> [Stated goal 1]: In the Drive Bender article, translate this sentence into Spanish: "Details about the product on the Drive Bender website were a little sketchy, so we got in touch with Anthony Smith from the developer, Division M to find out what’s in store."
> [Stated goal 2]: Extend the Drive Bender article with new paragraphs that pick up after its final sentence.
___ Source ___
Drive Bender Seeks to Bring Storage Pooling and Protection to All Versions of Windows

Over the last few days, the home server community has been enlivened by a number of storage pooling applications announced for Windows Home Server 2011. Over the weekend, we shared some brief information about one of those applications, Drive Bender.

Details about the product on the Drive Bender website were a little sketchy, so we got in touch with Anthony Smith from the developer, Division M to find out what’s in store.

Drive Bender comes in the form of a Windows driver and service, plus a configuration utility (which will take the form of a Dashboard add-in for Windows Home Server, and an app for other versions of Windows). An initial beta is planned for February 21st, but the Windows Home Server add-in may not be available until a subsequent beta release, so I’m told. Other platforms should have the driver, service and configuration utility available for that first beta, however.
___ Given information ___
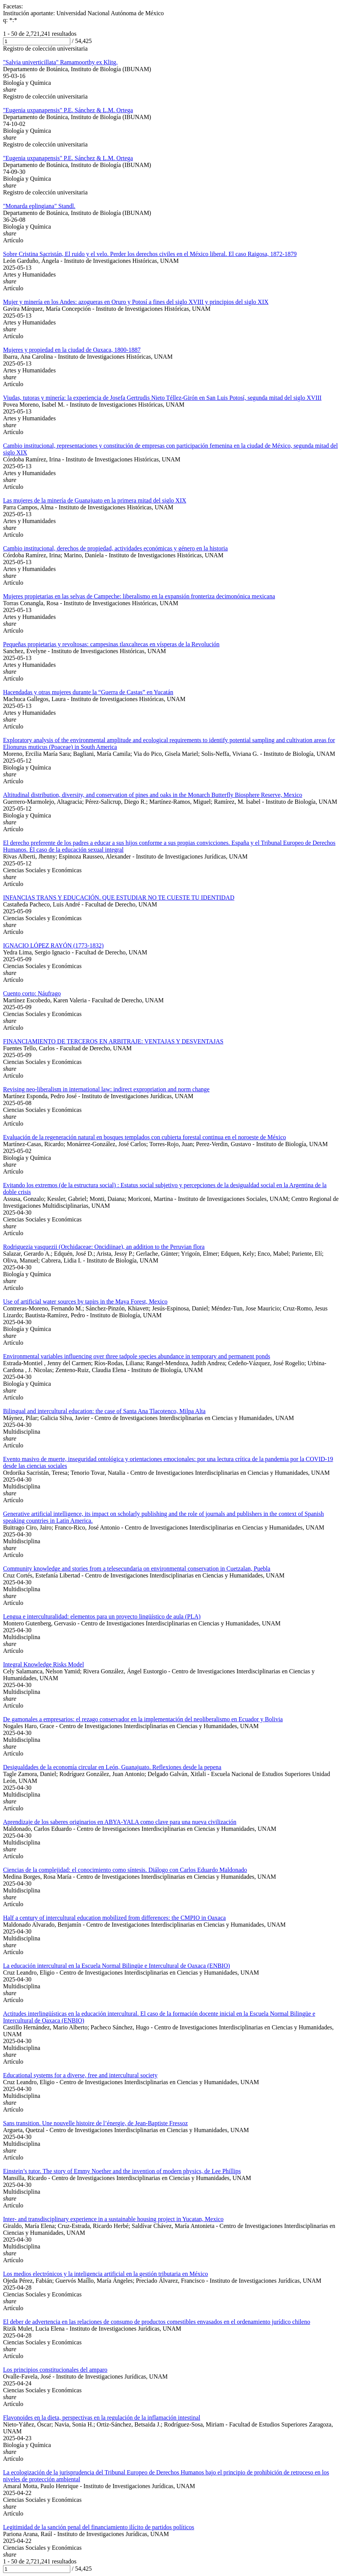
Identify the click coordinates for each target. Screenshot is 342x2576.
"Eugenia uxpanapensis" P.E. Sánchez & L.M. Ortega (68, 110)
___
> [Task output 1]: Los detalles sobre el producto en el sitio web de Drive Bender eran algo imprecisos, así que nos pusimos en contacto con Anthony Smith, de la empresa desarrolladora, Division M, para averiguar qué nos depara.

> [Task output 2]:
Drive Bender was first conceived early last year, according to Division M. A “Drive Extender” style application was prototyped at the beginning of 2010 with the objective of releasing a product that would work with all versions of Windows. However, the concept was shelved when the company discovered that Microsoft would be releasing other platforms with DE, most notably SBS 2011 Essentials. With Microsoft cancelling Drive Extender in December, the Drive Bender project was resurrected.

The company describes the product as follows, “Drive Bender is state of the art, single point storage pool technology for Microsoft Windows. Drive Bender presents one or more hard drives as a single pool of drive space. In addition Drive Bender allows you to expand your storage seamlessly by adding new hard drives as needed. Drive Bender utilizes non-destructive, file system technology to provide the user with a reliable storage pool. To further ensure data safety, Drive Bender can automatically duplicate data on the fly for user specified folders.”

Features promised are as follows:

  • Seamlessly expand the storage – Add a new drive, or even a drive partition to the pool at any time.
  • Drive removal supported – Removing a drive from the pool forces content to be written to other drives in the pool.
  • Folder level data duplication – Data duplication can be configured at a folder level.
  • Support all Windows O/S’s – Includes support for all modern versions of Windows, including Windows XP, Windows Vista, Windows 7, Windows 2003, Windows 2008, Windows 2008 R2 and Windows Home Server 2011.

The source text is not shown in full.